Aim of the exercise | In the listing below, the lines starting with the line with "Open responsive preview" and going on through the line with "Image resolution: width=941" are to be reproduced exactly, and only those.
----------------
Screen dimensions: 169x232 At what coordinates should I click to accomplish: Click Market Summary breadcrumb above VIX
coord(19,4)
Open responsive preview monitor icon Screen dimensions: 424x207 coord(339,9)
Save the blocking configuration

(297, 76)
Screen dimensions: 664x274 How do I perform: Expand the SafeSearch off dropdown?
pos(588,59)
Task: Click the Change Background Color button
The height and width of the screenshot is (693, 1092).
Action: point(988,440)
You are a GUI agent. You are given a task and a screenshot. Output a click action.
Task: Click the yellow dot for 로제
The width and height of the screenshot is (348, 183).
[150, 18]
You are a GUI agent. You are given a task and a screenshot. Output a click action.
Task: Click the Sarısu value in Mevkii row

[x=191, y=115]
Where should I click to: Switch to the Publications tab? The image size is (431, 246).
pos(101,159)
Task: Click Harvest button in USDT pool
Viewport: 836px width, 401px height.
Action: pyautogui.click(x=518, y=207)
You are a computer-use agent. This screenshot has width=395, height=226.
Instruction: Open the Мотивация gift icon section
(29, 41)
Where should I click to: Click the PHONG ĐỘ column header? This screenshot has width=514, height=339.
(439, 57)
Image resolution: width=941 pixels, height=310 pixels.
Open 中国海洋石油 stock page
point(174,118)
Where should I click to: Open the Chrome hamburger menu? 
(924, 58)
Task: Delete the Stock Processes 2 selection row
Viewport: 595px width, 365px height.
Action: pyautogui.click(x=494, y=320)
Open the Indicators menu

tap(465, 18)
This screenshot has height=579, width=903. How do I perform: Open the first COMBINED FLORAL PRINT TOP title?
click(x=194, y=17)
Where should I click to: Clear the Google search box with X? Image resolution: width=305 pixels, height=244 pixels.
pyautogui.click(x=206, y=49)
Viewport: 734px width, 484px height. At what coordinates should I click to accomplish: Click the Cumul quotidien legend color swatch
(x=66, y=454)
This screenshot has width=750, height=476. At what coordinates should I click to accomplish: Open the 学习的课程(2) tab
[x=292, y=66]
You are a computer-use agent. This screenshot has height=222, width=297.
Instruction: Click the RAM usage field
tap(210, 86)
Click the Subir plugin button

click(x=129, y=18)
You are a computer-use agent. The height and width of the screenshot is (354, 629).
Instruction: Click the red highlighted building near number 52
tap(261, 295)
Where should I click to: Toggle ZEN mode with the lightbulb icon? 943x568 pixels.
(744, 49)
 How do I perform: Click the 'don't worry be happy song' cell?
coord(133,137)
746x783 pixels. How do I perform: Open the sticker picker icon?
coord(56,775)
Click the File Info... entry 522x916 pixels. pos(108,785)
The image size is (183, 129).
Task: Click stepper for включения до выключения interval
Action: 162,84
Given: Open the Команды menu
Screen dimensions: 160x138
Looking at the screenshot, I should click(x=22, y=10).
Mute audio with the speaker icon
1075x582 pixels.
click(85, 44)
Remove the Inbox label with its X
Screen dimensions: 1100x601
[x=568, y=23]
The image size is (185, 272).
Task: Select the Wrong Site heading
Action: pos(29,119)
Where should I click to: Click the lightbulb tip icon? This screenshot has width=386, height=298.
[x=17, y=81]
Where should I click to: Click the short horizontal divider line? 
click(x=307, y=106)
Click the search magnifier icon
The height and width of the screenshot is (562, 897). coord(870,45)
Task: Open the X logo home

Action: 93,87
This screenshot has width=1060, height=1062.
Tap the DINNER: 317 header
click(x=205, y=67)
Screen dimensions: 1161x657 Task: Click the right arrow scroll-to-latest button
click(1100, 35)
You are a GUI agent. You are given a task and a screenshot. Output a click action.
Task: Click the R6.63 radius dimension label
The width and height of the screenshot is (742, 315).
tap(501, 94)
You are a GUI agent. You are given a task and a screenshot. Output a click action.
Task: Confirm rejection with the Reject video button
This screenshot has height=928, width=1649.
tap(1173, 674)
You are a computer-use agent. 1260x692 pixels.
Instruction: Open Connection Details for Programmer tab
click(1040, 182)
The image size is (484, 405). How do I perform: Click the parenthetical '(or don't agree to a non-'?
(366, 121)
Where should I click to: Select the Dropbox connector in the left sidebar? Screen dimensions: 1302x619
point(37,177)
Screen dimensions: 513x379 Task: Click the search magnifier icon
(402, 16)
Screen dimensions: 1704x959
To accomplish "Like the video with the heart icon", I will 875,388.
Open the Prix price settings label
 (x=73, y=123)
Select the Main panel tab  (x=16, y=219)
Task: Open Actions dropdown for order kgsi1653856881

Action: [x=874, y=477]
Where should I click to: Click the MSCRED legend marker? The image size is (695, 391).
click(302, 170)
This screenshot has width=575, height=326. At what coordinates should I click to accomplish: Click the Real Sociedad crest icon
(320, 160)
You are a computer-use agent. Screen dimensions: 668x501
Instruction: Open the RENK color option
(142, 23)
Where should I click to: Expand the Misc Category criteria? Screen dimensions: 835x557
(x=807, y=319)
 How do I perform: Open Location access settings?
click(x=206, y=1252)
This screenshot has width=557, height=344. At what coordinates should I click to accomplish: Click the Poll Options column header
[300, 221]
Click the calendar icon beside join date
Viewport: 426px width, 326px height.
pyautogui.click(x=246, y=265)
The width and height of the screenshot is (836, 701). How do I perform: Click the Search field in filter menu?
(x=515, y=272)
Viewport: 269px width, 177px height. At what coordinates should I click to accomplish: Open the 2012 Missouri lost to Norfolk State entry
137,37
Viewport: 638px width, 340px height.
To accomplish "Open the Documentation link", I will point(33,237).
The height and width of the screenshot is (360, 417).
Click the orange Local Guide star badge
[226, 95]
----------------
Written solution |
Open responsive preview monitor icon Screen dimensions: 424x207 coord(339,9)
Save the blocking configuration

(297, 76)
Screen dimensions: 664x274 How do I perform: Expand the SafeSearch off dropdown?
pos(588,59)
Task: Click the Change Background Color button
The height and width of the screenshot is (693, 1092).
Action: point(988,440)
You are a GUI agent. You are given a task and a screenshot. Output a click action.
Task: Click the yellow dot for 로제
The width and height of the screenshot is (348, 183).
[150, 18]
You are a GUI agent. You are given a task and a screenshot. Output a click action.
Task: Click the Sarısu value in Mevkii row

[x=191, y=115]
Where should I click to: Switch to the Publications tab? The image size is (431, 246).
pos(101,159)
Task: Click Harvest button in USDT pool
Viewport: 836px width, 401px height.
Action: pyautogui.click(x=518, y=207)
You are a computer-use agent. This screenshot has width=395, height=226.
Instruction: Open the Мотивация gift icon section
(29, 41)
Where should I click to: Click the PHONG ĐỘ column header? This screenshot has width=514, height=339.
(439, 57)
Image resolution: width=941 pixels, height=310 pixels.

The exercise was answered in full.